Input material

★ ★ ★ ★ ★

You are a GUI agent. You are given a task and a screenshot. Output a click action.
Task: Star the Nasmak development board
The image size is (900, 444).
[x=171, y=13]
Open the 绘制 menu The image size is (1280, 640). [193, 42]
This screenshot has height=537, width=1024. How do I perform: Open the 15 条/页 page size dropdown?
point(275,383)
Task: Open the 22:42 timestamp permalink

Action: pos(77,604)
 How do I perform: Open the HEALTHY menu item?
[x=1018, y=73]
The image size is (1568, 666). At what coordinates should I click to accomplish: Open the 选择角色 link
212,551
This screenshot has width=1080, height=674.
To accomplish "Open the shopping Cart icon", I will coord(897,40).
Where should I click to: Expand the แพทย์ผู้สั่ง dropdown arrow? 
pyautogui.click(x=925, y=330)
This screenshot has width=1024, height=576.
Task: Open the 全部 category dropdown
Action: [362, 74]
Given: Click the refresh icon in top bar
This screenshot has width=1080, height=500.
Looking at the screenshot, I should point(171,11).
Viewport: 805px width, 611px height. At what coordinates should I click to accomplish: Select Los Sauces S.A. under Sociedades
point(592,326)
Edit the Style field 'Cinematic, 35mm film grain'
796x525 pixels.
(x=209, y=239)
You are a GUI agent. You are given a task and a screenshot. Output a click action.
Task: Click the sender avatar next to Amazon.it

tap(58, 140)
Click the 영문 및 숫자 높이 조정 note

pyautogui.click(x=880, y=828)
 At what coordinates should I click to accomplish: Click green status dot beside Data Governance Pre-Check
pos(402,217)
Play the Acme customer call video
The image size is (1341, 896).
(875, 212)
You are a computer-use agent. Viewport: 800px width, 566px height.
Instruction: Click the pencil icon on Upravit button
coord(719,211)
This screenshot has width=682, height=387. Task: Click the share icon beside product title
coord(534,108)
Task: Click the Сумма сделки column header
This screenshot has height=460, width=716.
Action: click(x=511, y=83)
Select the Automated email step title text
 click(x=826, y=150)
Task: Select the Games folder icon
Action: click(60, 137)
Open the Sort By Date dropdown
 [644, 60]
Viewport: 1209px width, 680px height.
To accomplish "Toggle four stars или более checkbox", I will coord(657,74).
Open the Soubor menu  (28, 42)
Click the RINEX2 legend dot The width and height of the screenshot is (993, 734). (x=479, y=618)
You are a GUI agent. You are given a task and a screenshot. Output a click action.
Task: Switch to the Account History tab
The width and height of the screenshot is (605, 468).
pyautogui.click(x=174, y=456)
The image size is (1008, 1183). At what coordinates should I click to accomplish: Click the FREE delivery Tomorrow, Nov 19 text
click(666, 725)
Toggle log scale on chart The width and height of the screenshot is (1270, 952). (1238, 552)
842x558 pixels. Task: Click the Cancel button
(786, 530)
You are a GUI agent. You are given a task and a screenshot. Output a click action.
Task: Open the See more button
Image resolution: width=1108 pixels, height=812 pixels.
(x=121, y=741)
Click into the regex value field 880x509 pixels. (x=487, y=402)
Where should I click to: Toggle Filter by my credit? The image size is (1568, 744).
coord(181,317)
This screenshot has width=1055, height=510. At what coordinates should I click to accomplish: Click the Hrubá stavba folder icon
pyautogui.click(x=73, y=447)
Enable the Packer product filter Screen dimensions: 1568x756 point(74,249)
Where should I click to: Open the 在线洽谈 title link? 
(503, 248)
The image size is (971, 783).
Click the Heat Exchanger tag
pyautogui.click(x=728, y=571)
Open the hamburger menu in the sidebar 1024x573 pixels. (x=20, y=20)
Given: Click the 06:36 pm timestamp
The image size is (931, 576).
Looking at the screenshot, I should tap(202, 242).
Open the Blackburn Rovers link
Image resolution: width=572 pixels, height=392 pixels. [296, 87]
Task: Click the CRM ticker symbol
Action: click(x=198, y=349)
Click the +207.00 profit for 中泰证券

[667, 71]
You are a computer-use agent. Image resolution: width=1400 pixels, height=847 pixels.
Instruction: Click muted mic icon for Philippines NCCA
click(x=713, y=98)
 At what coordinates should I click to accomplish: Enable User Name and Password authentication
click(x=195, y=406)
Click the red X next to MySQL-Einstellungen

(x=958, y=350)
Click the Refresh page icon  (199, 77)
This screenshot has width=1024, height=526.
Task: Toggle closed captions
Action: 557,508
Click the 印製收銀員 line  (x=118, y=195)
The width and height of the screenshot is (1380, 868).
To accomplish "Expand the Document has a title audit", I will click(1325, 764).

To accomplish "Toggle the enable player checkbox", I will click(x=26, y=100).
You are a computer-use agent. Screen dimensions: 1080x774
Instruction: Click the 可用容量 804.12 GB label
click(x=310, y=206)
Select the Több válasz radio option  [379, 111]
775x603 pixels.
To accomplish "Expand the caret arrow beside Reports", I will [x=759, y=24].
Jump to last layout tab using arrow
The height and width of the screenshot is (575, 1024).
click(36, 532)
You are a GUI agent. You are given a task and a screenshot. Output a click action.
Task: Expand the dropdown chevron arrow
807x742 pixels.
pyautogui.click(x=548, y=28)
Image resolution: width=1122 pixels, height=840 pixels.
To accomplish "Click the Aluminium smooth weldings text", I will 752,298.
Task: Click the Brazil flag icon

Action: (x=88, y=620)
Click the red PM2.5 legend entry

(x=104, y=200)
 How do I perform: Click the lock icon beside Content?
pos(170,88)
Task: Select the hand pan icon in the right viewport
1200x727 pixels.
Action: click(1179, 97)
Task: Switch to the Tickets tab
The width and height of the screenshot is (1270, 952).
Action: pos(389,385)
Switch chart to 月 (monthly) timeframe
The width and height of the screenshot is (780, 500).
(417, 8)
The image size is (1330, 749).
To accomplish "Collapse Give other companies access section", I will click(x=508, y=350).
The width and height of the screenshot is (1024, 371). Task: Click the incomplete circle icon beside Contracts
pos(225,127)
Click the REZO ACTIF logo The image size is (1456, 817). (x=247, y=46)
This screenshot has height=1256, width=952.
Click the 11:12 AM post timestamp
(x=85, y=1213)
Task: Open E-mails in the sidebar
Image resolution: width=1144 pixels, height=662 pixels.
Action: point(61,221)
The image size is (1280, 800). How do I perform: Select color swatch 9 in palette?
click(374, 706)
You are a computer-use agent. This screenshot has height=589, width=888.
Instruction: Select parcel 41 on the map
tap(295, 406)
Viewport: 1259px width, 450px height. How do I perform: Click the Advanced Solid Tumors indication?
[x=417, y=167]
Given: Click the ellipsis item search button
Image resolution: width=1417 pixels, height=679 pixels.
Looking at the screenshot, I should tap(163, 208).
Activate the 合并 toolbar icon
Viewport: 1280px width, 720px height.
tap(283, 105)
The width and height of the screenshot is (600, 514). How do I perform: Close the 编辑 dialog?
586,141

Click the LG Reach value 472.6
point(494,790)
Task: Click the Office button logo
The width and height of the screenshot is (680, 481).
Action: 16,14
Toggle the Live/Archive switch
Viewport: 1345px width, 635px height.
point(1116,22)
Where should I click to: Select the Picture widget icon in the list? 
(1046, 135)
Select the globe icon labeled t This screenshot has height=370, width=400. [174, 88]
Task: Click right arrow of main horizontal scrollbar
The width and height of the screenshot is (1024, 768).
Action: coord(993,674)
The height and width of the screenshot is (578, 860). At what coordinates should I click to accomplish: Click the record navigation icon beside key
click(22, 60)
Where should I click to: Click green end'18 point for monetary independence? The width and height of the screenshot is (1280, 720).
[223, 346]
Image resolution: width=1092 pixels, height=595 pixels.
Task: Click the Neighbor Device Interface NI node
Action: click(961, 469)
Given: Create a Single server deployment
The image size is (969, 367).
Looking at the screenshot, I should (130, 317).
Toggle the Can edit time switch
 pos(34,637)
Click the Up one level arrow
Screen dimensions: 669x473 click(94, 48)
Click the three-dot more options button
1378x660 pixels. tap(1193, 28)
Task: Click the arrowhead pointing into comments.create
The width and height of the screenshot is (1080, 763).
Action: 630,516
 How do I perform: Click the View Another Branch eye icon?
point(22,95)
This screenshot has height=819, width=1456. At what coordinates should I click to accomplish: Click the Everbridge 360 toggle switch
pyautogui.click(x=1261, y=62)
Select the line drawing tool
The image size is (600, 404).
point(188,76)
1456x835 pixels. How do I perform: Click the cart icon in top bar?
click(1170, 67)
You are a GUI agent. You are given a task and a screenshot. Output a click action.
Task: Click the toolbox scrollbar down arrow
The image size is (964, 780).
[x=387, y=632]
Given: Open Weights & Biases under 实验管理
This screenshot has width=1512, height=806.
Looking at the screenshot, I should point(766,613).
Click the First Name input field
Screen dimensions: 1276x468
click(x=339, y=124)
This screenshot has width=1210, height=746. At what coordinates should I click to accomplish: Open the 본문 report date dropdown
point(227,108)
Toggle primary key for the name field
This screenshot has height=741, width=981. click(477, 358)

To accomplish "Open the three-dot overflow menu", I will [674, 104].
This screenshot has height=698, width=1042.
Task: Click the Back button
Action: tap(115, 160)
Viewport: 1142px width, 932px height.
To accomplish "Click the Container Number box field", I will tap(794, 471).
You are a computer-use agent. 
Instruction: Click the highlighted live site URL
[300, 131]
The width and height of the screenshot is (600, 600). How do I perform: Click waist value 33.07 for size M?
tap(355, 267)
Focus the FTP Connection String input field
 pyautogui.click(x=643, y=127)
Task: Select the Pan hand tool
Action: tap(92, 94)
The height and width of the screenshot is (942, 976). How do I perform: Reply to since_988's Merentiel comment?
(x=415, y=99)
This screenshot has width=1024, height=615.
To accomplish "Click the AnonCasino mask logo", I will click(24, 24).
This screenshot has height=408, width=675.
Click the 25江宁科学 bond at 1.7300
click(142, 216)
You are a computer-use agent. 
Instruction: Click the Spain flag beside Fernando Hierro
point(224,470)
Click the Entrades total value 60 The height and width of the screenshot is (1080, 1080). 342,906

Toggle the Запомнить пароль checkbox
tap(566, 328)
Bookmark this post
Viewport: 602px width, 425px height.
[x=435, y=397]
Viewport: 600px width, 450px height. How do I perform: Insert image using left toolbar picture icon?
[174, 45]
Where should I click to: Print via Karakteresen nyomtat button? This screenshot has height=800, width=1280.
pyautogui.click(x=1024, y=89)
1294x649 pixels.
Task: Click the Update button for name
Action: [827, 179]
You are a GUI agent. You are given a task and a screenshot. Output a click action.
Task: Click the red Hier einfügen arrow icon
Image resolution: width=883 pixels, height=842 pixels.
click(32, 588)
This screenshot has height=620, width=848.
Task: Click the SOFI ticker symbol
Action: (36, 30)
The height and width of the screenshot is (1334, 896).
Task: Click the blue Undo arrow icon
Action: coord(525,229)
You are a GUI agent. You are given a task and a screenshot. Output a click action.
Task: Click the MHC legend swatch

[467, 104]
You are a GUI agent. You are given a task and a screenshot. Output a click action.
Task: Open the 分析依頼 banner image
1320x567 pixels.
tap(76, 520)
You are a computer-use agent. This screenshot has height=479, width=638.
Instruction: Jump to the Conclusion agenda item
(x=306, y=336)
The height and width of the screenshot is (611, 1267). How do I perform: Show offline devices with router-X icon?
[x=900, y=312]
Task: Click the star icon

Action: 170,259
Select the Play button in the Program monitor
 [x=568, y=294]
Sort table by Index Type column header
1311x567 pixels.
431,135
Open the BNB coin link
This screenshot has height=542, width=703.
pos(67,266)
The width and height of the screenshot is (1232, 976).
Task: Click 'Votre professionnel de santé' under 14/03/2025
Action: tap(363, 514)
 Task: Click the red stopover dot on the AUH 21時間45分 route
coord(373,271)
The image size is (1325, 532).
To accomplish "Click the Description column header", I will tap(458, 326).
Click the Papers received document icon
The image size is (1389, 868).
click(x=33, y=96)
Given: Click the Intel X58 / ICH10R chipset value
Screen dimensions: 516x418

★ ★ ★ ★ ★

To do
Copy each line of the records that contains the word "logo".

Exercise response
Click the REZO ACTIF logo The image size is (1456, 817). (x=247, y=46)
Task: Click the Office button logo
To accomplish "Click the AnonCasino mask logo", I will click(24, 24).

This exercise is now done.